Los encontramos porque en esa filosofía de pensar que no hay Ciudad sin arte y en honor de mi abuela y al empresario Fernando Maiz (QEPD), quisimos celebrar mi esposo y yo nuestro cumpleaños con esta causa: apoyar a quienes con voluntad y recursos propios hacen de esta urbe una mejor.

Porque la reflexión que me deja esto es que no sólo los gobiernos han sido responsables de relegar al arte como si fuera un accesorio y no algo indispensable para elevar la calidad de vida de la Ciudad, sino también una ciudadanía indiferente hacia esas necesidades reales que se salen de las élites y los gremios cuyas ínfulas de “buen gusto” apagan muchas veces el interés de ese pueblo cuya vocación artística existe y no sólo para el reggeaton (que tampoco tienen nada de “malo”).
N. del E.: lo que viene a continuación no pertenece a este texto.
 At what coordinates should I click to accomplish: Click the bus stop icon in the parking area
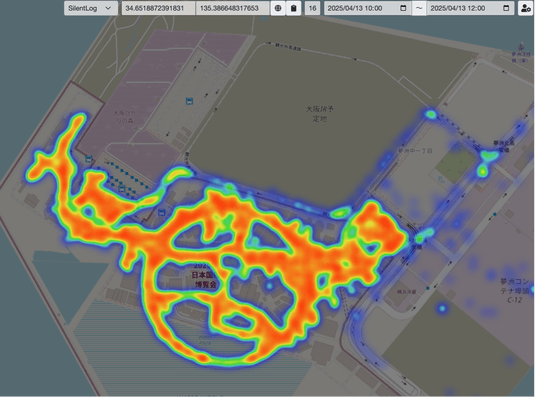(189, 101)
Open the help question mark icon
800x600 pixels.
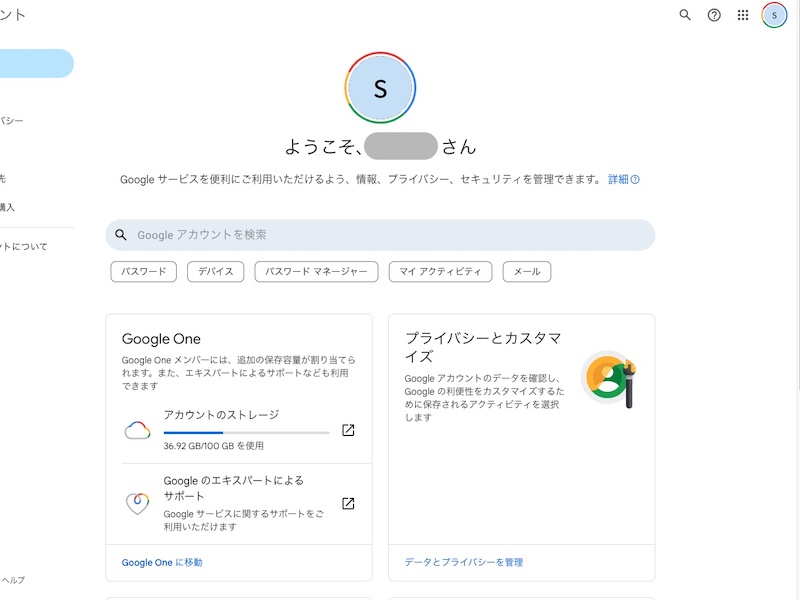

Reconozco que Tirando Esquina se la ha rifado desde 2015 en ir a esa colonia con recursos propios, en donde incluso han recuperado el uso del centro comunitario (abandonado por las autoridades) para el proyecto musical que han emprendido con los chavitos de la comunidad. Tan es así que ya tienen pensado en grabar las 10 canciones que han compuesto. Les comparto un pedazo de una canción:

No nos dejan soñar

“En mi barrio todo puede cambiar

si todos cooperamos

y si el gobierno de la mano

estuviera con todos.

Más, más, más, más justicia

más, más, más, más educación

resbaladillas, juegos y futbol

resbaladillas, juegos y rocanrol”

Es que al arte deberíamos de dejar de encerrarlo en vitrinas de aparador para dejar que fluya en las calles, en los barrios, en las colonias. Algo que vaya más allá de la radio, los eventos y los museos.

Por lo mismo, hemos lanzado una campaña de apoyo de recursos económicos para Tirando Esquina. Pensando en hacer que su causa artística, educativa y comunitaria crezca en la Colonia Lomas Modelo. Por eso te pedimos que si te es posible, les regales un donativo al número de tarjeta 4915-6630-1503-3468 (Banorte). En su página de Facebook encontrarás otras formas.

Estamos convencidos que esa es la manera de hacer una mejor ciudad. Estos infantes también nos demuestran eso, una disposición infinita de usar los talentos. Usemos los nuestros para entender que sin arte y sin cultura, no hay Ciudad. No hay.